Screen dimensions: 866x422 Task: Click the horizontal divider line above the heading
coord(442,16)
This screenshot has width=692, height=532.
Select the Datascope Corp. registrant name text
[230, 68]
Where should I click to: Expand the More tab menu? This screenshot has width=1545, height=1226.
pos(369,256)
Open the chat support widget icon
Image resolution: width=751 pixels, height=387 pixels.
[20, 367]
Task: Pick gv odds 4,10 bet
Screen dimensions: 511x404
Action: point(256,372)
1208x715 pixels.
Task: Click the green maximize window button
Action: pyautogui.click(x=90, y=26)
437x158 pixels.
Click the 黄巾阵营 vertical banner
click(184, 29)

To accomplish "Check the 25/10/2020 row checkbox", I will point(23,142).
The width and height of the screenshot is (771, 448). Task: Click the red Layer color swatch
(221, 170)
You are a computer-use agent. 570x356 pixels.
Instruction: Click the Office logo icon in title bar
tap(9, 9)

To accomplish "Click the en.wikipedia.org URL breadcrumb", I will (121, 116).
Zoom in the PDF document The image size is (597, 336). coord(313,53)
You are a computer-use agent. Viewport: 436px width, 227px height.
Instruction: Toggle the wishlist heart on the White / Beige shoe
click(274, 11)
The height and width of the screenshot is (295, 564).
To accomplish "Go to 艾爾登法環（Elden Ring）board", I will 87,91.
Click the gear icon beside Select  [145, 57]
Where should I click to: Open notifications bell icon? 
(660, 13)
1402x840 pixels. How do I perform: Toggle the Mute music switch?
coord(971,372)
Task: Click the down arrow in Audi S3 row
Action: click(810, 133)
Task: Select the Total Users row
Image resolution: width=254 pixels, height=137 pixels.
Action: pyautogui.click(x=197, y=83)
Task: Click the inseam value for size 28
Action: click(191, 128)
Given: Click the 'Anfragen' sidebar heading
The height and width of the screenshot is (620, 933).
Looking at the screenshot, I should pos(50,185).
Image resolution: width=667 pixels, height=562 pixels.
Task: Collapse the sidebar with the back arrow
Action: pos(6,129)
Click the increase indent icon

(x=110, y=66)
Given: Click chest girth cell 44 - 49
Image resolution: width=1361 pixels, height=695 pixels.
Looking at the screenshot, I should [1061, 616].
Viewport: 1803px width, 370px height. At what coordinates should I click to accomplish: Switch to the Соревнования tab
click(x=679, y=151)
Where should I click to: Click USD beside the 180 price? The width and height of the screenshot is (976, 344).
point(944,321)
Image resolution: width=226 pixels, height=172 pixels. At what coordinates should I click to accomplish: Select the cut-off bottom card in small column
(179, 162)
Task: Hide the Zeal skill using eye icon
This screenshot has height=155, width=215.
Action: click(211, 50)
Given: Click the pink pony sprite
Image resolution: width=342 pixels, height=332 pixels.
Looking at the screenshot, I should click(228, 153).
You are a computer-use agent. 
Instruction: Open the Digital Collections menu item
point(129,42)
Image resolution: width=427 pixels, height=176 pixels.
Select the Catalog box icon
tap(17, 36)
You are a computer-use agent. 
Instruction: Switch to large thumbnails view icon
____
Instructions to follow: Every line of the listing, first to last, should be retyped exactly.

Your solution:
Screen dimensions: 866x422 Task: Click the horizontal divider line above the heading
coord(442,16)
This screenshot has width=692, height=532.
Select the Datascope Corp. registrant name text
[230, 68]
Where should I click to: Expand the More tab menu? This screenshot has width=1545, height=1226.
pos(369,256)
Open the chat support widget icon
Image resolution: width=751 pixels, height=387 pixels.
[20, 367]
Task: Pick gv odds 4,10 bet
Screen dimensions: 511x404
Action: point(256,372)
1208x715 pixels.
Task: Click the green maximize window button
Action: pyautogui.click(x=90, y=26)
437x158 pixels.
Click the 黄巾阵营 vertical banner
click(184, 29)

To accomplish "Check the 25/10/2020 row checkbox", I will point(23,142).
The width and height of the screenshot is (771, 448). Task: Click the red Layer color swatch
(221, 170)
You are a computer-use agent. 570x356 pixels.
Instruction: Click the Office logo icon in title bar
tap(9, 9)

To accomplish "Click the en.wikipedia.org URL breadcrumb", I will (121, 116).
Zoom in the PDF document The image size is (597, 336). coord(313,53)
You are a computer-use agent. Viewport: 436px width, 227px height.
Instruction: Toggle the wishlist heart on the White / Beige shoe
click(274, 11)
The height and width of the screenshot is (295, 564).
To accomplish "Go to 艾爾登法環（Elden Ring）board", I will 87,91.
Click the gear icon beside Select  [145, 57]
Where should I click to: Open notifications bell icon? 
(660, 13)
1402x840 pixels. How do I perform: Toggle the Mute music switch?
coord(971,372)
Task: Click the down arrow in Audi S3 row
Action: click(810, 133)
Task: Select the Total Users row
Image resolution: width=254 pixels, height=137 pixels.
Action: pyautogui.click(x=197, y=83)
Task: Click the inseam value for size 28
Action: click(191, 128)
Given: Click the 'Anfragen' sidebar heading
The height and width of the screenshot is (620, 933).
Looking at the screenshot, I should pos(50,185).
Image resolution: width=667 pixels, height=562 pixels.
Task: Collapse the sidebar with the back arrow
Action: pos(6,129)
Click the increase indent icon

(x=110, y=66)
Given: Click chest girth cell 44 - 49
Image resolution: width=1361 pixels, height=695 pixels.
Looking at the screenshot, I should [1061, 616].
Viewport: 1803px width, 370px height. At what coordinates should I click to accomplish: Switch to the Соревнования tab
click(x=679, y=151)
Where should I click to: Click USD beside the 180 price? The width and height of the screenshot is (976, 344).
point(944,321)
Image resolution: width=226 pixels, height=172 pixels. At what coordinates should I click to accomplish: Select the cut-off bottom card in small column
(179, 162)
Task: Hide the Zeal skill using eye icon
This screenshot has height=155, width=215.
Action: click(211, 50)
Given: Click the pink pony sprite
Image resolution: width=342 pixels, height=332 pixels.
Looking at the screenshot, I should click(228, 153).
You are a computer-use agent. 
Instruction: Open the Digital Collections menu item
point(129,42)
Image resolution: width=427 pixels, height=176 pixels.
Select the Catalog box icon
tap(17, 36)
You are a computer-use agent. 
Instruction: Switch to large thumbnails view icon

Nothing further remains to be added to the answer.